One of the articles in this week's AERA is titled: "Job-Searching Power Resides In The School That You Choose'. (Or something like that.) One of their graphs shows -- I think -- a listing of eighteen top universities and the leading companies to which their recent graduates entered. (Another series of graphs lists a number of jobs -- cabin attendant, lawyer, government worker, etc, -- and the particular schools whose graduates entered those chosen fields.) Corporations like Sony, Mitsubishi, JR (Japan Rail) Japan, NTT Telecom and Canon are greatly represented in almost every university's list.
The implications are pretty clear. When you go to a good-to-great school, good to great companies will hire you. Of course, this is true in Western countries as well; you have 'Harvard' or 'Yale' on your CV, and the odds are pretty good that you won't end up scooping ice cream. Yet there's still an enormous amount of other personal and professional factors in England or America or Canada that can sway a company to take a chance on one's skills or attitude. You might even email random people at the top and might even get a look if you have a bit of luck. In Japan, the hiring process is enormously rigid.
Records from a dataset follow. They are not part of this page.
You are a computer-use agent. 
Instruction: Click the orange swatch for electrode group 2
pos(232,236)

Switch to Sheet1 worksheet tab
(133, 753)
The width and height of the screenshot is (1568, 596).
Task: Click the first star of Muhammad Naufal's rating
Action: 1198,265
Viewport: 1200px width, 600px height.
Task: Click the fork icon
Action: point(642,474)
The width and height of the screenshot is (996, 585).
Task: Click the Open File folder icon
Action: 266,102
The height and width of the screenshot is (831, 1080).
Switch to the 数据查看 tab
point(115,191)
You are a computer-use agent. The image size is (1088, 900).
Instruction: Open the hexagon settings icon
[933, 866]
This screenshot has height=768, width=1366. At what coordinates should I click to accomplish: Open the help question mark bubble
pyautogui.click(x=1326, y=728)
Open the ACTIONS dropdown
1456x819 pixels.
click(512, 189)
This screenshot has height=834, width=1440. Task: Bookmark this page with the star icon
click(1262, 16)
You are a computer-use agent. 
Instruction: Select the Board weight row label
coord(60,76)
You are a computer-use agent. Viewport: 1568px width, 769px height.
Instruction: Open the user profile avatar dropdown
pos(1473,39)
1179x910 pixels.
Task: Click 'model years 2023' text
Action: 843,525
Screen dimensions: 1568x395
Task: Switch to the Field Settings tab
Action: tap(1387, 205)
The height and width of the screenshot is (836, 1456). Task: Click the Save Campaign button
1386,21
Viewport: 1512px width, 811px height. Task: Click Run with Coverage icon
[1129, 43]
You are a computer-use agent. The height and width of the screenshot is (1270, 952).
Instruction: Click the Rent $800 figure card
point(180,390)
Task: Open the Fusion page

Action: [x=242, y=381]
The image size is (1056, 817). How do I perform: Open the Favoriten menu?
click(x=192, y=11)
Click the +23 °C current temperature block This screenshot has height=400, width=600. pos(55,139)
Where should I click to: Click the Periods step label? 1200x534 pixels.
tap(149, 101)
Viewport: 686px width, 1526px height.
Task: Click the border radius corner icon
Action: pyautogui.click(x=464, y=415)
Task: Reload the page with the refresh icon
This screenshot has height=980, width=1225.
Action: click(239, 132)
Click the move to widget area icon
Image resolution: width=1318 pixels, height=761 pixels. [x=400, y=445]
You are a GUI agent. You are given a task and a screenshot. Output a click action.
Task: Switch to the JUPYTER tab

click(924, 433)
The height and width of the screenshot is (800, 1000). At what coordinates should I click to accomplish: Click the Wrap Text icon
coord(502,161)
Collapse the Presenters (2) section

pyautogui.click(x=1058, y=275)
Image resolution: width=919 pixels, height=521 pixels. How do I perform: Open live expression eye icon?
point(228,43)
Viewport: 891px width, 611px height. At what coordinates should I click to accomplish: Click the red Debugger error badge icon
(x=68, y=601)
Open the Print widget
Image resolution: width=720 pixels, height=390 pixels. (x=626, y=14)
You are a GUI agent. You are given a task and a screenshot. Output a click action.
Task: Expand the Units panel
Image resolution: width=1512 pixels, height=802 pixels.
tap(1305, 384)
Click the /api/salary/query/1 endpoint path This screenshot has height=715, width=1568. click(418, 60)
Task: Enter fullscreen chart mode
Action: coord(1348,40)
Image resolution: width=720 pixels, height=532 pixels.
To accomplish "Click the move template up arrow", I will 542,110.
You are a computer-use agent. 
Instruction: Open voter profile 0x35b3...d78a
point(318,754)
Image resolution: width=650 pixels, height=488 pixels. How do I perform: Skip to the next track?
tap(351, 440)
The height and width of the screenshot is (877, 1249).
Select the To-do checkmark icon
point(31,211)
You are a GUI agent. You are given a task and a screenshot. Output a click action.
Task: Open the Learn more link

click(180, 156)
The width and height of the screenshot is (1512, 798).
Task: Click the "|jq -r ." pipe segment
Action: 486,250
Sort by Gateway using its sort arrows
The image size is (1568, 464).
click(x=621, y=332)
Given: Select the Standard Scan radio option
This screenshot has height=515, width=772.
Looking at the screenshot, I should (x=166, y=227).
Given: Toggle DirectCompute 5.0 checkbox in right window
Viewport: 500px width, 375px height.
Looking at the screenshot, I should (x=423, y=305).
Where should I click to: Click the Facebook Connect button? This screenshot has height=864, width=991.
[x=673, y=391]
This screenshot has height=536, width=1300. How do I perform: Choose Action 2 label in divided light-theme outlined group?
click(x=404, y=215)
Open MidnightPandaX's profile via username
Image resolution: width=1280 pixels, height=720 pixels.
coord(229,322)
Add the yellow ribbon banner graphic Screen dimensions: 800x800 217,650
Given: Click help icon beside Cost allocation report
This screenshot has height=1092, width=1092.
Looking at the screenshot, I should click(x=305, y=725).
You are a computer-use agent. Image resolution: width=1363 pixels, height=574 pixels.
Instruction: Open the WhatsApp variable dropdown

Students in their third-year of university will buy their first suits and business-style skirts and begin attending numerous job fairs put on by various companies. (Unlike Western universities, in Japan, it's pretty much understood by all that most students are too busy looking for jobs in their third and fourth years to bother with all that academic stuff.) You usually choose which company you enter a year before you graduate; young Japanese are thus not just sent out into the world with a 'good luck!' and a smile the way that I was. Everything has a process, and you must follow it, period.
And part of that process is understanding that the university you choose to study at has either drastic or ecstatic implications for your future. If you go to an average school, the odds of you entering an above-average company are sort of pretty slim. This is not to say that it's a life-sentence; people do switch jobs with more and more frequency in Japan, but the system is still set up in such a way that your academic pedigree will play a large part in which place you will settle for. There are those who buck the system, becoming 'neets' ('not in education, employment or training'), or those who subsist on a diet of numerous part-time jobs, but for the great majority of ordinary people who want to earn a reasonably living in an extremely expensive country, the university that accepts you will also in some way make your life.
Of course, if this current issue of AERA is any way prophetic, the whole issue may be moot soon enough. One of the articles is about the 'robot revolution' that is occuring in Japan, with robots beginning to become more and more part of mainstream employment, not to mention domestic existence. Who needs young human workers when a robotic one works just fine?